France, England and Russia were ready to proceed at once to organize these two principalities under one central government, but Turkey and Austria objected to such a procedure, and Prussia and Sardinia were more or less unconcerned. The result was that the treaty merely provided that the laws and statutes of these principalities should be revised; and that a special commission should proceed to Bucharest charged with the duty of investigating the conditions in the two provinces. This commission was expected, moreover, to ascertain the wishes of the people, as expressed in representative assemblies (divans ad hoc); to suggest bases for the future organization of the principalities; and to transmit a report, without delay, to Paris. But there was delay and difficulty in getting at the wishes of the people through these constituent assemblies. After about a year (September, 1857) these bodies expressed a practically unanimous wish for a union of Moldavia and Wallachia under a foreign prince. The next year, from May to August, the powders held conferences in Paris and finally agreed on a series of ordinances that were to constitute the definitive organization of these principalities. These “Articles” represented a very comprehensive scheme, according to which the people in the provinces were to carry on their own affairs under the suzerainty of the Porte.

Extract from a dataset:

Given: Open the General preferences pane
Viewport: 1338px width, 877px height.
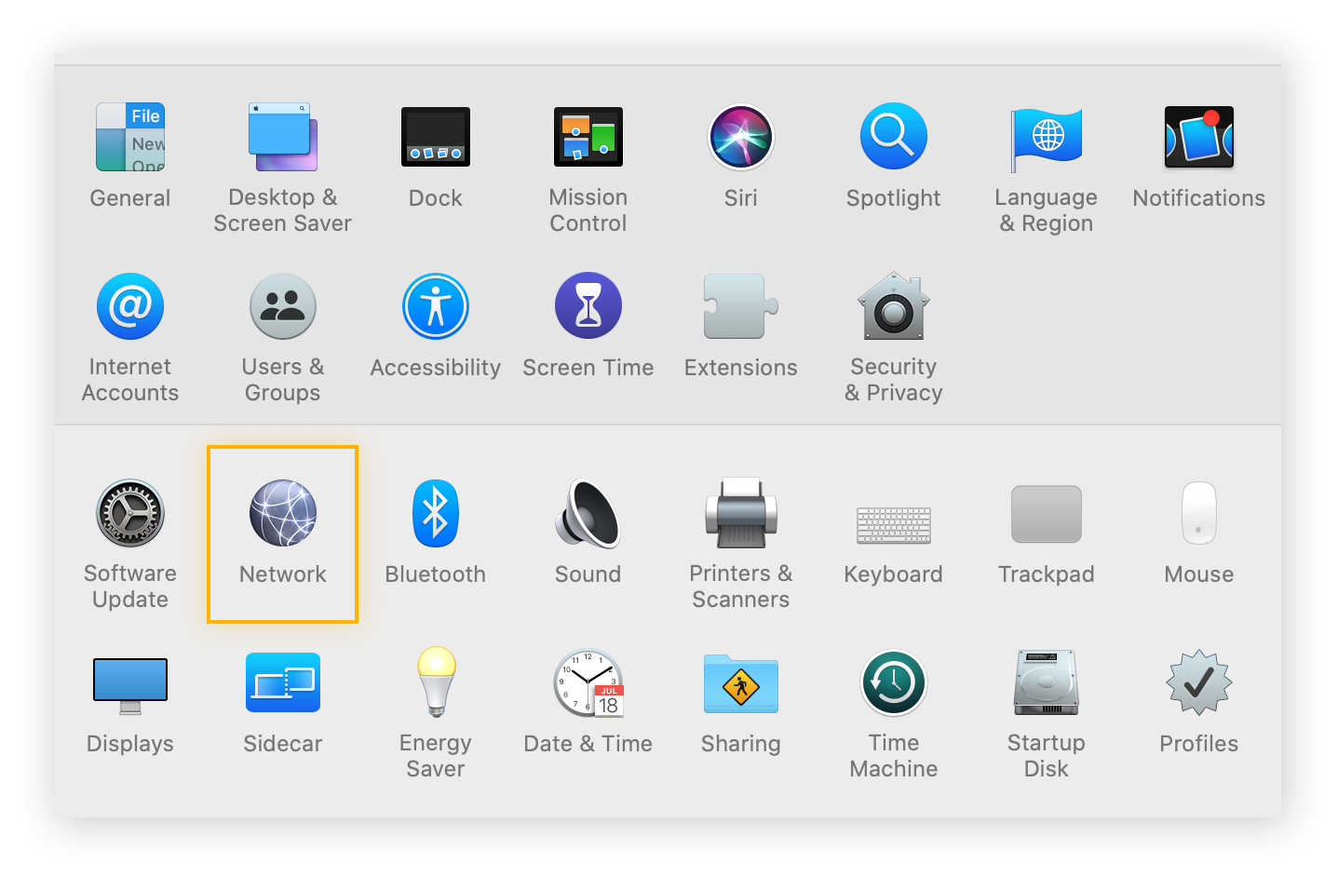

The peculiar features of this European plan for the government of these provinces resulted from the attempt to conform, as nearly as might be, to the wishes of all parties concerned. Turkey and Austria still continued to oppose the formation of one government for the two provinces, so the treaty powers worked out a sort of combination of union and separation. The name adopted was The United Principalities of Moldavia and Wallachia, and a central commission was ordered. This commission was made up of eight members from each principality—four selected by the hospodar from among men who had served the people in high offices, and four by each Assembly from its own body. This so-called Central Commission was intended to be permanent during the life of the two provincial...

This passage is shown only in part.